At Elle magazine’s 24th annual Women in Hollywood Celebration Monday night, mega-producer Shonda Rhimes proudly declared, “I am the highest-paid showrunner in television.” The 48-year-old creative behind smash hits such as Grey’s Anatomy and Scandal left ABC and the world of broadcast behind last summer for the greener pastures of Netflix to the tune of $100 million. Though Rhimes disputes that number, it is widely believed that the streaming platform is paying her nine figures to develop a new block of television for its viewers.
Regardless of who exactly is the highest-paid showrunner in TV, it’s becoming clear that content creators are just as important, if not more so, than the talent they put front and center.

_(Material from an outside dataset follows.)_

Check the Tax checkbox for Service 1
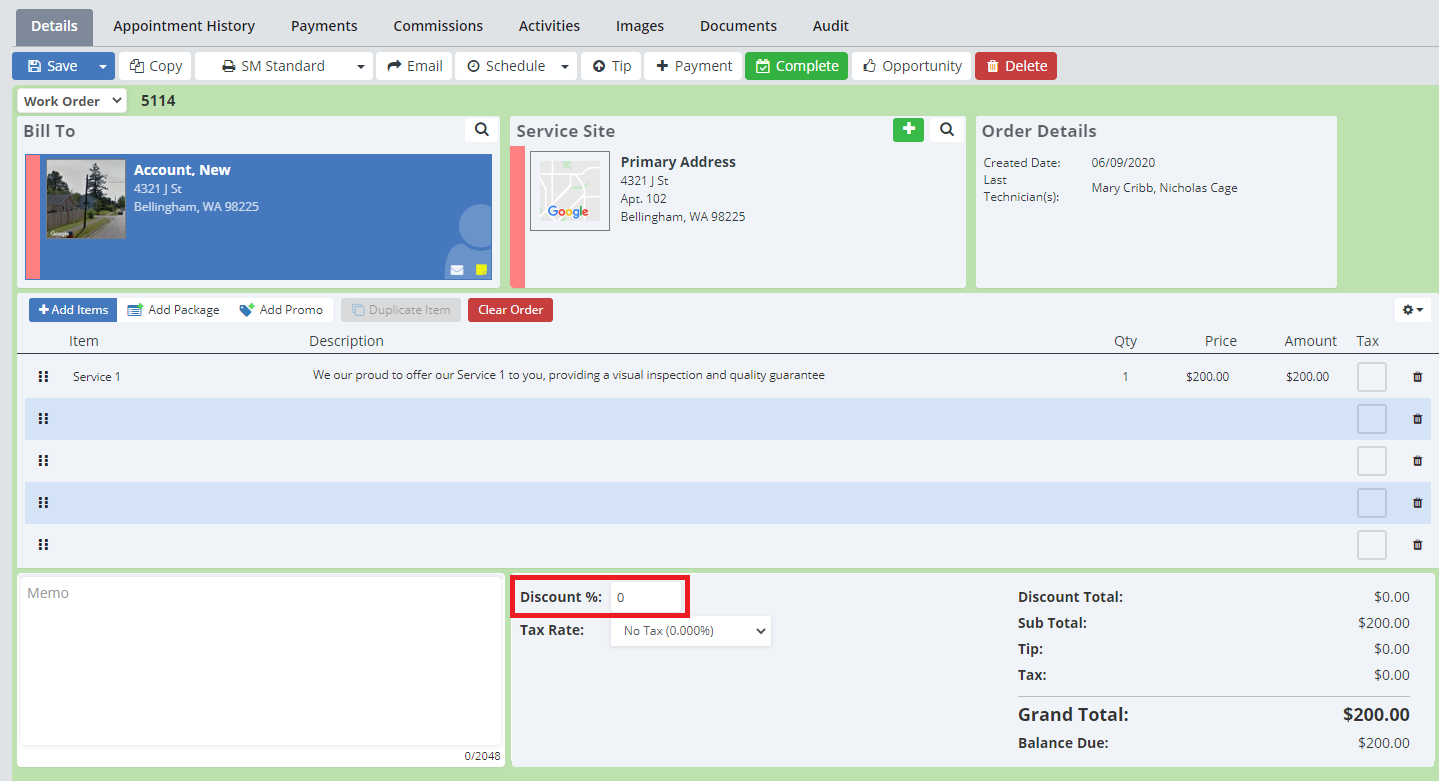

As broadcast networks do battle with the fiefdom of cable, and both try to ward off the increasingly powerful streaming industry, directors and producers have become more valuable than ever. The small screen is in the midst of the most competitive arms race in history, with a record-setting 500 scripted series currently on air. With so much space to fill, idea-makers are coming at a premium.
Netflix also poached Ryan Murphy (American Horror Story, American Crime Story, 9-1-1) away from Fox for a rumored $300 million. Like Rhimes, Murphy is known for his relentless output, and that fits perfectly with the company’s flood-the-market approach.
As the streaming service eyes even more talent to snatch up from linear television, the old guard has quickly moved to secure some of its stars. Warner Bros. TV inked über-producer Greg Berlanti—who is responsible for a whopping 14 scripted series at the moment, including Netflix’s The Chilling Adventures of Sabrina—to a staggering $400 million deal to stick around. To replace Rhimes, ABC handed Carlton Cuse, whom TV fans know best from his work on Lost, a $25 million deal. While that pales in comparison to other contracts mentioned here, it’s still considered a big deal in the industry. There’s no telling what Amazon shelled out in its first-look TV deal with Jordan Peele, or what Apple and Disney are paying their marquee talent.
Television titans have clearly become consumed by their quest for fresh, buzzy, quality content. As such, writers, producers and showrunners are reaping the very profitable benefits. Who will be the next to land a jaw-dropping mega deal?